Within three years, he needed a wheelchair. By his 40s, his arms weakened. Caregivers now stretch his body every four hours to prevent stiffness and pain.

“You stretched your fingers earlier without thinking,” he told me. “I can’t do that. Someone has to do it for me.”

In 2017, Greenfield experienced respiratory failure and fell into a coma for several days. When he woke up, his voice was weaker, and he feared losing it completely.

“My faith kept me talking,” he said.

Staying alive now requires constant medical care. Greenfield depends on skilled nurses, respiratory therapy, home health aides, ventilators, and adaptive equipment. The cost of that care is close to $900,000 a year, most of it covered by Medicaid.

Without that coverage, he says, he would not survive.

“I would die,” he said.

His wheelchair alone costs $145,000. His hospital bed, designed to prevent pressure sores, costs tens of thousands of dollars. He uses suction machines to clear his airway and relies on backup ventilators in case one fails.
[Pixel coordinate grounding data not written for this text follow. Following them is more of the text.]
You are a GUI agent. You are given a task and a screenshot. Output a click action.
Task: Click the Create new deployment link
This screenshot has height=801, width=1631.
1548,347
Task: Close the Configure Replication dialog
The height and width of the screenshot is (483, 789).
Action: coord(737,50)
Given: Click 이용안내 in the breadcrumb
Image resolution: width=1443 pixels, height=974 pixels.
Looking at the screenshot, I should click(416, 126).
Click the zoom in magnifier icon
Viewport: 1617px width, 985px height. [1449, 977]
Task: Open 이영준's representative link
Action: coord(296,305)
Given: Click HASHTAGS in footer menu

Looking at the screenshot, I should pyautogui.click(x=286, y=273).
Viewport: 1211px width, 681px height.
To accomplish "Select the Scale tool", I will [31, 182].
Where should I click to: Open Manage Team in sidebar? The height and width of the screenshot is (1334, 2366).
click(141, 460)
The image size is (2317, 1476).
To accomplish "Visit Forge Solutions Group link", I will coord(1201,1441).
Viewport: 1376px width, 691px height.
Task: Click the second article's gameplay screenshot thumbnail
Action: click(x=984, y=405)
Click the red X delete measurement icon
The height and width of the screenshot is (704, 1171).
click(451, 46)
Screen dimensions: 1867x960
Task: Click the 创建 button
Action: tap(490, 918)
This level of care is impossible for most people to afford on their own. Federal health data shows long-term care for medically complex patients can cost hundreds of thousands of dollars per year.

But right now, that support feels uncertain.

As February begins, debates over Medicaid and Medicare funding are still unresolved. At the same time, many Americans are facing higher insurance premiums and uncertainty about what coverage will look like in the coming year. Disability advocates warn that proposed Medicaid funding caps or cuts could reduce access to home-based care and force people with severe disabilities into nursing homes.

For Greenfield, that possibility is terrifying.

“If Medicaid is cut,” he said, “I’d be back in a nursing home. Or dead.”

He spent five years in a nursing facility earlier in his illness, including during the COVID-19 pandemic.

“There were two or three nurses for over 40 patients on ventilators,” he said. “That’s not care. That’s survival.”

Greenfield says lawmakers understand the consequences of their decisions.

“They know what they’re doing,” he said. “You can see it in the bills they write.”

Despite everything, Greenfield still finds joy in small moments. Bible study twice a week. Visits from friends. A good meal cooked by his caregiver.

“When Marie cooks, it’s a good day,” he said.

Bad days come when nurses cancel shifts, equipment fails, or he thinks about the life he once imagined.

Still, he stays involved in advocacy and policy conversations.

“I’m still here,” he said. “I still matter.”

As lawmakers argue over budgets and health care funding, Greenfield wants people to understand what these debates mean for people like him.

“Health care isn’t politics to us,” he said. “It’s life.”